**SET TASK**
Please copy these lines word for word.
+--
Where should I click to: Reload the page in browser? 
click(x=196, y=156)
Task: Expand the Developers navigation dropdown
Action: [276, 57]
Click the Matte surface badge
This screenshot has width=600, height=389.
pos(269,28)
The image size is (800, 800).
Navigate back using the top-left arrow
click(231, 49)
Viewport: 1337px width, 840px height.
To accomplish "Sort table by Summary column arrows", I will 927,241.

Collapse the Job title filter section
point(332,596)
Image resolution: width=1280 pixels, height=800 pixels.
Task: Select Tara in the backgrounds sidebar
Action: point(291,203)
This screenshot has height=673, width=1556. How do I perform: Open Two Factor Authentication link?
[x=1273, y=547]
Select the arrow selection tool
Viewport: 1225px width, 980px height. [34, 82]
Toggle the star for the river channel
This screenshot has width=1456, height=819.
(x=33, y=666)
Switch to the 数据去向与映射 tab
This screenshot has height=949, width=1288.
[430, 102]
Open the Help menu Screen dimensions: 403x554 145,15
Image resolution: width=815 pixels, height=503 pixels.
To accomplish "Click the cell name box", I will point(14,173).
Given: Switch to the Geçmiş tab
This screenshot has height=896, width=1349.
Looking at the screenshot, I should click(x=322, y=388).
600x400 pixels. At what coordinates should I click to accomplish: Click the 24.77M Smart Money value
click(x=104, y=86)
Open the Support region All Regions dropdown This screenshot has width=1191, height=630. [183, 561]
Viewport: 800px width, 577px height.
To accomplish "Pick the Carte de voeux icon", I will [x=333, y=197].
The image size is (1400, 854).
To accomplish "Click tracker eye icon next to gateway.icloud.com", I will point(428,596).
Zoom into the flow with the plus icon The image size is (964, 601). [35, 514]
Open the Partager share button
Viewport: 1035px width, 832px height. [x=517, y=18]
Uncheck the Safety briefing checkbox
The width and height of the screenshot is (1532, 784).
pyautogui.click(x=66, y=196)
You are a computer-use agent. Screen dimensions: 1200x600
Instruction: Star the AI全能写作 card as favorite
+--
**EXERCISE OUTPUT**
Where should I click to: Reload the page in browser? 
click(x=196, y=156)
Task: Expand the Developers navigation dropdown
Action: [276, 57]
Click the Matte surface badge
This screenshot has width=600, height=389.
pos(269,28)
The image size is (800, 800).
Navigate back using the top-left arrow
click(231, 49)
Viewport: 1337px width, 840px height.
To accomplish "Sort table by Summary column arrows", I will 927,241.

Collapse the Job title filter section
point(332,596)
Image resolution: width=1280 pixels, height=800 pixels.
Task: Select Tara in the backgrounds sidebar
Action: point(291,203)
This screenshot has height=673, width=1556. How do I perform: Open Two Factor Authentication link?
[x=1273, y=547]
Select the arrow selection tool
Viewport: 1225px width, 980px height. [34, 82]
Toggle the star for the river channel
This screenshot has width=1456, height=819.
(x=33, y=666)
Switch to the 数据去向与映射 tab
This screenshot has height=949, width=1288.
[430, 102]
Open the Help menu Screen dimensions: 403x554 145,15
Image resolution: width=815 pixels, height=503 pixels.
To accomplish "Click the cell name box", I will point(14,173).
Given: Switch to the Geçmiş tab
This screenshot has height=896, width=1349.
Looking at the screenshot, I should click(x=322, y=388).
600x400 pixels. At what coordinates should I click to accomplish: Click the 24.77M Smart Money value
click(x=104, y=86)
Open the Support region All Regions dropdown This screenshot has width=1191, height=630. [183, 561]
Viewport: 800px width, 577px height.
To accomplish "Pick the Carte de voeux icon", I will [x=333, y=197].
The image size is (1400, 854).
To accomplish "Click tracker eye icon next to gateway.icloud.com", I will point(428,596).
Zoom into the flow with the plus icon The image size is (964, 601). [35, 514]
Open the Partager share button
Viewport: 1035px width, 832px height. [x=517, y=18]
Uncheck the Safety briefing checkbox
The width and height of the screenshot is (1532, 784).
pyautogui.click(x=66, y=196)
You are a computer-use agent. Screen dimensions: 1200x600
Instruction: Star the AI全能写作 card as favorite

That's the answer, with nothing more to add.